B. UN EFFORT D'ACCOMPAGNEMENT DES ORGANISATEURS DE SOIRÉES ÉTUDIANTES A RENFORCER

Les pouvoirs publics doivent éviter le leurre qui consisterait à croire que par des sanctions exemplaires, le phénomène d'alcoolisation des jeunes peut être éradiqué des évènements qui ponctuent la vie étudiante. Cette tentation existe pourtant au sein des établissements scolaires et universitaires au travers du traitement uniquement par la voie disciplinaire de cas médiatisés. Identifier un responsable, quand cela est d'ailleurs possible, n'est pas le gage que de tels incidents ne se reproduiront pas à l'avenir. La prise de conscience doit donc s'accompagner d'une politique de prévention .

Aussi légitime qu'elle soit, la procédure disciplinaire présente surtout l'avantage aux yeux de certaines directions d'établissements d'enseignement supérieur, notamment des grandes écoles, de se dédouaner du problème et de renvoyer la difficulté aux organisateurs pour maintenir la réputation de l'établissement.

Vos rapporteurs déplorent d'ailleurs que des fêtes soient incitées à être « externalisées » hors de l'enceinte universitaire pour le seul motif de décharger l'autorité administrative en charge de l'ordre public dans l'établissement de sa responsabilité. Pire, ont été indiqués à vos rapporteurs des cas de week-ends d'intégration se déroulant, avec l'assentiment tacite de la direction d'écoles de commerce, à l'étranger dans le seul but d'échapper à la loi française. Outre qu'elle est dans son principe choquante, cette manoeuvre est vaine puisque les crimes et délits commis par des ressortissant français à l'étranger peuvent être poursuivis en France sous réserve, dans certains cas, d'une dénonciation officielle par l'autorité du pays où le fait a été commis et, pour les délits, de la réciprocité des incriminations (articles 113-6 et 113-8 du code pénal).

Plutôt qu'un encadrement purement normatif des soirées étudiantes, les pouvoirs publics doivent conforter leur action en matière de prévention de la consommation excessive d'alcool. Vos rapporteurs ont conscience des difficultés de cette action qui intéresse directement la santé publique et qui nécessite une détection des jeunes confrontés à ce phénomène. L'hyperalcoolisation est d'autant plus délicate à repérer qu'elle n'implique pas forcément une addiction et une consommation régulière d'alcool mais peut se manifester seulement par un comportement passager et répété au cours des soirées.

◆ **Exercices proposés**:
- A) Pouvez-vous recopier à l'identique le passage du texte sur les soirées étudiantes qui débute par les mots « B. UN EFFORT » et se termine par « de prévention . » ?
- B) Pouvez-vous poursuivre le texte sur les soirées étudiantes en reprenant juste après sa dernière phrase ?

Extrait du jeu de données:
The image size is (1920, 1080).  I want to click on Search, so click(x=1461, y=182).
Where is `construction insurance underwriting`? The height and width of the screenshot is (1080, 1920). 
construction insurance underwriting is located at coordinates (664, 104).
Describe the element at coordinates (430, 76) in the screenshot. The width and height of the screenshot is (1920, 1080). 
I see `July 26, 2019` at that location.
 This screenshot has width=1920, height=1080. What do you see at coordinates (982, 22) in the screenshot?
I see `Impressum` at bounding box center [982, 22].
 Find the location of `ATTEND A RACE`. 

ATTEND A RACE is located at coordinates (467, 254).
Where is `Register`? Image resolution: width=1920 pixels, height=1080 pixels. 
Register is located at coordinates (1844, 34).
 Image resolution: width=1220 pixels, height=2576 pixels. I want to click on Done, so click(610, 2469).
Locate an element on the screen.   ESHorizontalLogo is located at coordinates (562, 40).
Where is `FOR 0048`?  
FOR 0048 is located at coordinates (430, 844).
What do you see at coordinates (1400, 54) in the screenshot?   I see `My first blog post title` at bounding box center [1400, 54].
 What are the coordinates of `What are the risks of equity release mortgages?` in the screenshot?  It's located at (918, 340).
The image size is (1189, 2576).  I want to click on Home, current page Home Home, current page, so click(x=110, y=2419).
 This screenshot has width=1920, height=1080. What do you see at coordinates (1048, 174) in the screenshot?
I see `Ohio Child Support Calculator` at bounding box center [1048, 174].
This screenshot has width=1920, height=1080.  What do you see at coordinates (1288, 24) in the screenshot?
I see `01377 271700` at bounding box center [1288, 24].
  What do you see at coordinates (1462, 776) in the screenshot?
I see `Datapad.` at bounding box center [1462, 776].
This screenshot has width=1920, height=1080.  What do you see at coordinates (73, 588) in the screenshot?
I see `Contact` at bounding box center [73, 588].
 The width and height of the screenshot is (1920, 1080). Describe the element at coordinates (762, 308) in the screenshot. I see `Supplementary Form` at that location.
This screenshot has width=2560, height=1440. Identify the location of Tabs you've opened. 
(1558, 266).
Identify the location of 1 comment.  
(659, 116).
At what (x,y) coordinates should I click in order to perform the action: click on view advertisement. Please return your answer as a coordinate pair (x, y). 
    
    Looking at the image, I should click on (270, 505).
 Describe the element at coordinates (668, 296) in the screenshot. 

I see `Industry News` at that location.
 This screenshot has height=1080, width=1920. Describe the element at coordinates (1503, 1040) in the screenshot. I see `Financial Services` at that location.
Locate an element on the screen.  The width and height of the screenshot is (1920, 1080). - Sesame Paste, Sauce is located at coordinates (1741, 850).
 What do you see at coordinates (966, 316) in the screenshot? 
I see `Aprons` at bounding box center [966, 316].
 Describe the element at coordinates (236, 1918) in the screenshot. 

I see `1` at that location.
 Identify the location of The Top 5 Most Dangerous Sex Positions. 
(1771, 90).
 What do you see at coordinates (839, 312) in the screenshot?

◆ **Réponses par exercice**:
- A)
B. UN EFFORT D'ACCOMPAGNEMENT DES ORGANISATEURS DE SOIRÉES ÉTUDIANTES A RENFORCER

Les pouvoirs publics doivent éviter le leurre qui consisterait à croire que par des sanctions exemplaires, le phénomène d'alcoolisation des jeunes peut être éradiqué des évènements qui ponctuent la vie étudiante. Cette tentation existe pourtant au sein des établissements scolaires et universitaires au travers du traitement uniquement par la voie disciplinaire de cas médiatisés. Identifier un responsable, quand cela est d'ailleurs possible, n'est pas le gage que de tels incidents ne se reproduiront pas à l'avenir. La prise de conscience doit donc s'accompagner d'une politique de prévention .

- B)
1. Le rôle des associations étudiantes dans la politique de prévention

Dans la prévention contre la consommation excessive d'alcool lors des fêtes étudiantes, les organisateurs ont un rôle incontournable. Comme vos rapporteurs ont pu le mesurer, les étudiants, membres de ces associations, sont parmi les étudiants les plus sensibilisés à cette question et les plus actifs dans la politique de prévention. Lors de leur audition, les représentants du bureau national des élèves ingénieurs (BNEI) ont relevé que les jeunes étaient, à l'exclusion des organisateurs de soirée, peu réceptifs au discours traditionnel de prévention . En effet, l'aspect festif et agréable du moment reste prédominant dans les esprits et n'invite pas à une attention particulière vis-à-vis des messages de prévention.

Des associations étudiantes consacrent désormais une part non négligeable de leur activité à la prévention contre l'hyperalcoolisation des jeunes en soirée. Les représentants du BNEI ont ainsi souligné que, désormais, toutes les associations étudiantes de leur réseau agissaient en ce sens. Le programme de prévention présenté par le BNEI mérite l'attention et certainement une meilleure diffusion auprès de ses homologues afin de permettre une généralisation.

La politique de prévention des associations étudiantes : l'exemple du BNEI

Le bureau national des élèves ingénieurs (BNEI) est une association rassemblant les associations étudiantes au sein de plus 200 écoles d'ingénieurs. Outre sa trentaine d'antennes régionales qui lui assurent une remontée d'information importante, le BNEI s'organise autour de six pôles subdivisés en départements. Le département réglementation santé prévention (RSP) qui emploie ainsi l'équivalent d'un agent et demi à temps plein, est spécifiquement chargé depuis cinq ans d'apporter un soutien technique aux associations étudiantes pour l'organisation de soirées et la prévention des risques à cette occasion.

Le BNEI a ainsi édité un guide pratique 22 ( * ) à l'attention des associations de son réseau. Clair et pédagogique, il rappelle le cadre de la responsabilité pour l'organisation d'évènements festifs et de soirées, la législation et la règlementation applicables et les actions ainsi que les interlocuteurs pour mener des actions de prévention.

Enfin, le BNEI est signataire d'une charte de bonnes pratiques sur « les conduites addictives et comportements à risques en milieu étudiant » avec la conférence des grandes écoles, la conférence des directeurs des écoles françaises d'ingénieurs et le bureau national des élèves en écoles de commerce, permettant de promouvoir des bonnes pratiques pour l'organisation de soirées étudiantes.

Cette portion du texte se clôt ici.